There is no doubt, however, that the solutions Ash found were both ingenious and coherent, and demonstrate his confident mastery of the language of film. This can be seen not only in the script, the editing and how he presents the different ICRC activities, and portrays the various protagonists, but also in how he uses the soundtrack. The rest of this article will take a closer look at these different aspects.
[1] Among the plethora of documents available on the action of the ICRC and the Lebanese Red Cross since the beginning of the war, see, for example, “ICRC and Lebanese Red Cross action in Lebanon, 1975–2015”, available at: https://www.icrc.org/en/document/lebanon-icrc-and-lebanese-red-cross-action-during-periods-war-lebanon-1975-2015#gs.kfv2jr, accessed 12 December 2019.
[2] This article is based in part on sources that are not yet publicly available. We have only used general information and only when this has direct relevance to the making of Letter from Lebanon. After a temporary assignment at the end of 1983, John Ash worked for the ICRC for about one year from 1 February 1984. Before leaving the organization, Ash made another film of a little under 30 minutes: A Message from Aaland. With Stockholm, the Finnish island of Aaland hosted the Second World Conference on Peace of the Red Cross and Red Crescent, held from 2 to 7 September 1984.
[3] ICRC, Annual Report 1983, Geneva, 1984, p. 106.

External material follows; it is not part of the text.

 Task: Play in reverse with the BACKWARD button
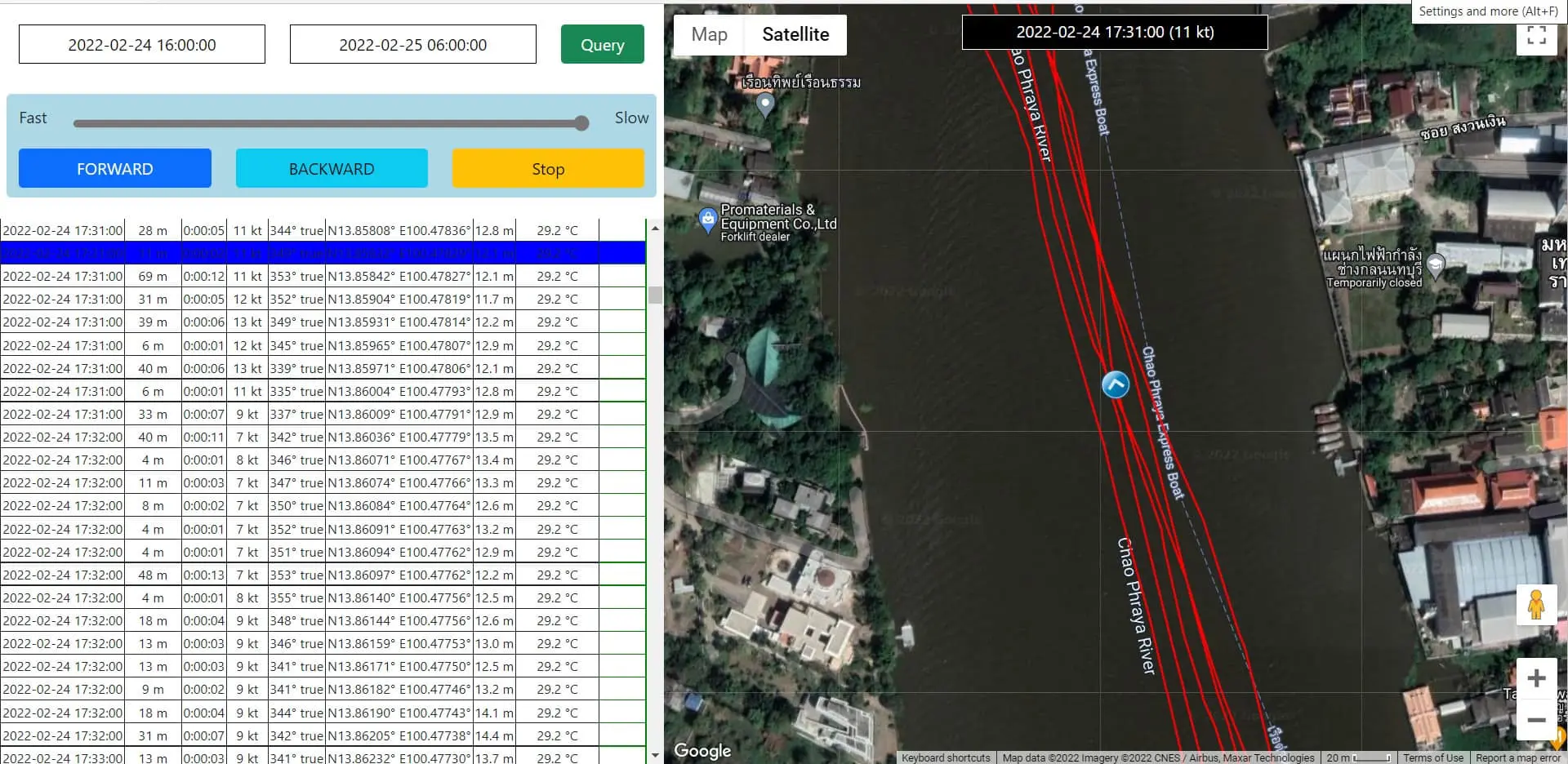pos(332,168)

[4] The detailed report on the DICA’s audiovisual activities in 1983 for the ICRC, the National Societies and the League of Red Cross and Red Crescent Societies indicates that “the ICRC endeavoured, for the first time, to make a film and photo summary of its principal activities of 1982.” This documentary film, entitled “1982 in retrospect”, is a video montage of film clips and photos retracing the main events of 1982 as experienced by the ICRC in Geneva and in the field. This is the birth of the ICRC “Panorama” genre.
[5] He speaks the main European languages plus some spoken in India and the Philippines (Hindi, Gondi and Tagalog).
[6] Two Mission Approval forms have been kept from Ash’s visits to Beirut: one for “preparing an ‘info’ brochure on Lebanon”, dated 11 November 1983; the other, dated 4 November 1983, to “prepare Lebanon film” from 13 to 28 November 1983. Bruno Hubschmid, an ICRC photographer, arrived in Beirut at the same time as Ash; later, on 21 November, Pio Corradi and Bernard Robert-Charrue, an ICRC cameraman and sound recordist respectively, arrived in Beirut, but they only stayed for two days; on 16 November, it was a Swiss TV (TSR) crew who left. John Ash’s departure from Lebanon on 3 December 1983 was confirmed by the delegation in Beirut.
[7] ICRC, Annual Report 1983, Geneva, 1984, p. 104.
[8] After serving as ICRC delegate in Poland and Lebanon and taking part in the launch of Radio Cité in Geneva, Speziali was hired by the TSR at the end of 1985, where she is still working today. Cf. Ma RTS, available at: https://pages.rts.ch/emissions/religion/dieu-sait-quoi/emission/1756679-laure-speziali.html, accessed on 12 December 2019.
[9] We know that the information delegate went to Tripoli on 17 December with the ICRC film team – Edouard Winiger and Bernard Robert-Charrue – to follow the evacuation of the wounded Palestinians. From 18 to 22 December she went to Deir al-Qamar with the same crew. Edouard Winiger and Bernard Robert-Charrue arrived in Beirut via Tel Aviv on 15 December and left on 24 December.